Hospitals have a hard time calculating prices in advance because of the complexities of their services, the intricacies of Medicare and Medicaid reimbursement, payer discounts, and other factors. But part of the problem is internal.

“Hospitals aren't organized to price effectively,” Nugent says. “They take a silhouette approach to pricing. The managed care department is totally separate from the charge description master (CDM) 99 percent of the time. Most hospitals also don't have cost data. That's a strategic challenge.”

In fact, before a facility can present truly useful price information to consumers, management should reevaluate pricing practices from the ground up to simplify structure and find ways to adjust prices without impacting revenue.

The price is wrong

It's unclear exactly how much price shopping is going on in the healthcare industry. Most patients still select their providers based on a mix of comfort level, geography, and cost. “Patients still go where their physicians practice,” says Rick Gundling, vice president of the Healthcare Financial Management Association (HFMA), which has launched the Patient Friendly Billing project to promote clearer financial communications with patients. “We're hearing more anecdotally about patients price shopping for care.”

But many patients want to know what their financial commitment will be, as far in advance as possible. Most hospitals provide prices from their CDM, but these numbers, while easy to obtain, are useless to patients.

What patients really want to know is what their out-of-pocket costs will be. While there are many factors that can make those numbers hard to come by, hospitals should be able to give a reasonable estimate for many common procedures in advance, provided they have established a rational pricing structure, and designated a specific department to deal with inquiries.

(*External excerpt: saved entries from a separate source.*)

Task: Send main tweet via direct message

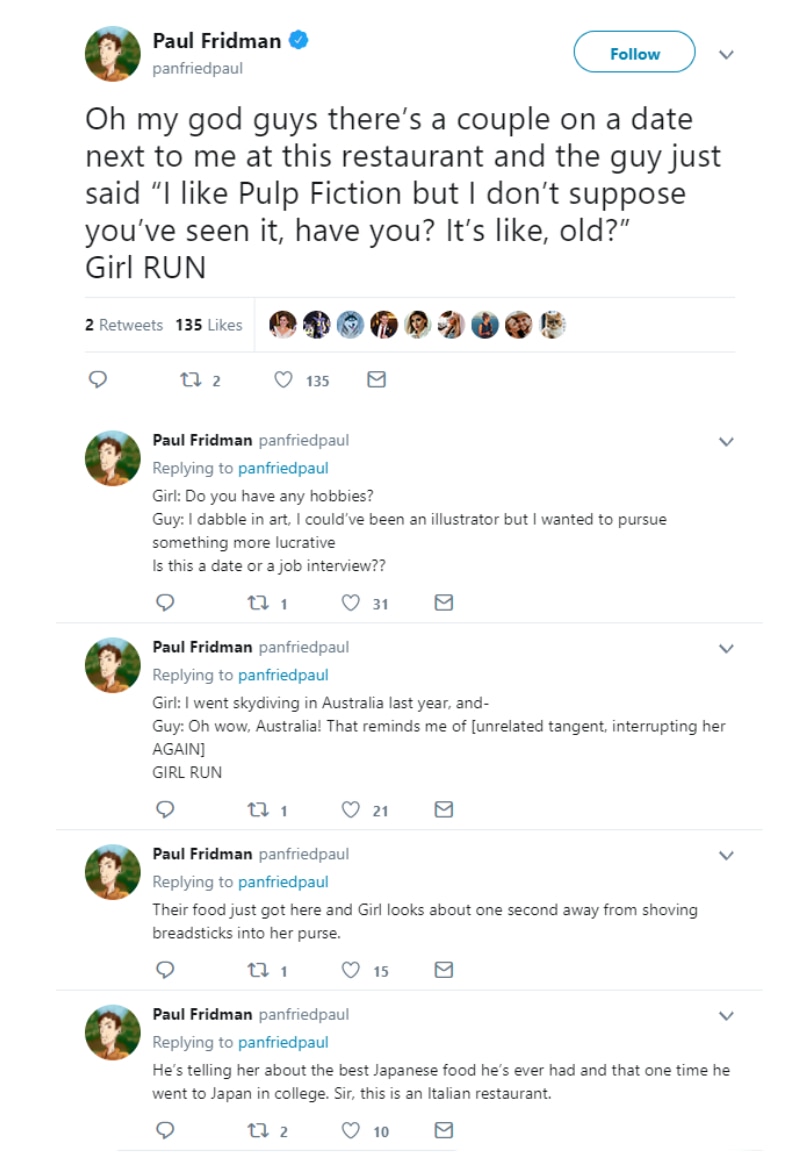Action: [x=376, y=380]
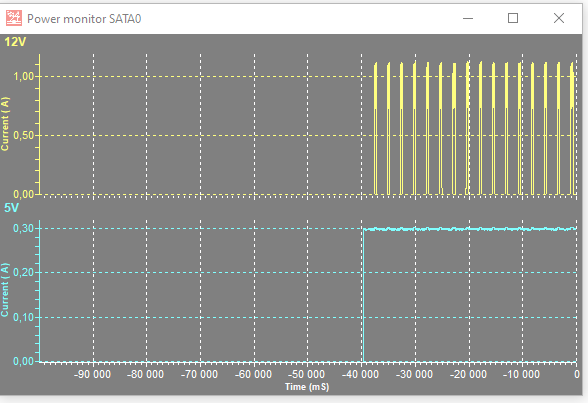Close the Power monitor SATA0 window
Viewport: 588px width, 403px height.
click(x=559, y=18)
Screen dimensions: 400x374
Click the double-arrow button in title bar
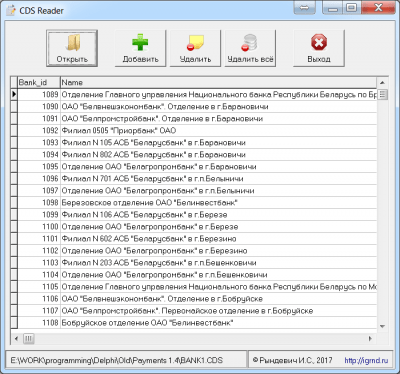tap(304, 8)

Geisinger Health System, an integrated health system in Danville, Pa., is probably the farthest ahead on the transparency issue. Geisinger has established a preservice program called ‘MyVisit’ with a dedicated staff to handle financial clearance for the bulk of scheduled outpatients.

William Telleen

William Telleen

Geisinger verifies insurance-benefit levels and calculates out-of-pocket estimates in advance of admission. Patients can get price estimates in person, over the phone, and through the company's Web site. As a fully integrated system, Geisinger is able to provide complete estimates (including physician services) for most procedures.

“We firmly believe that an informed consumer is the best consumer you can have,” says Barbara Tapscott, vice president of revenue cycle operations at Geisinger.

Behind the scenes, Geisinger revamped its pricing structure by taking cost and market prices into account, and uses packaged financial software to keep its costs, prices and revenues in line.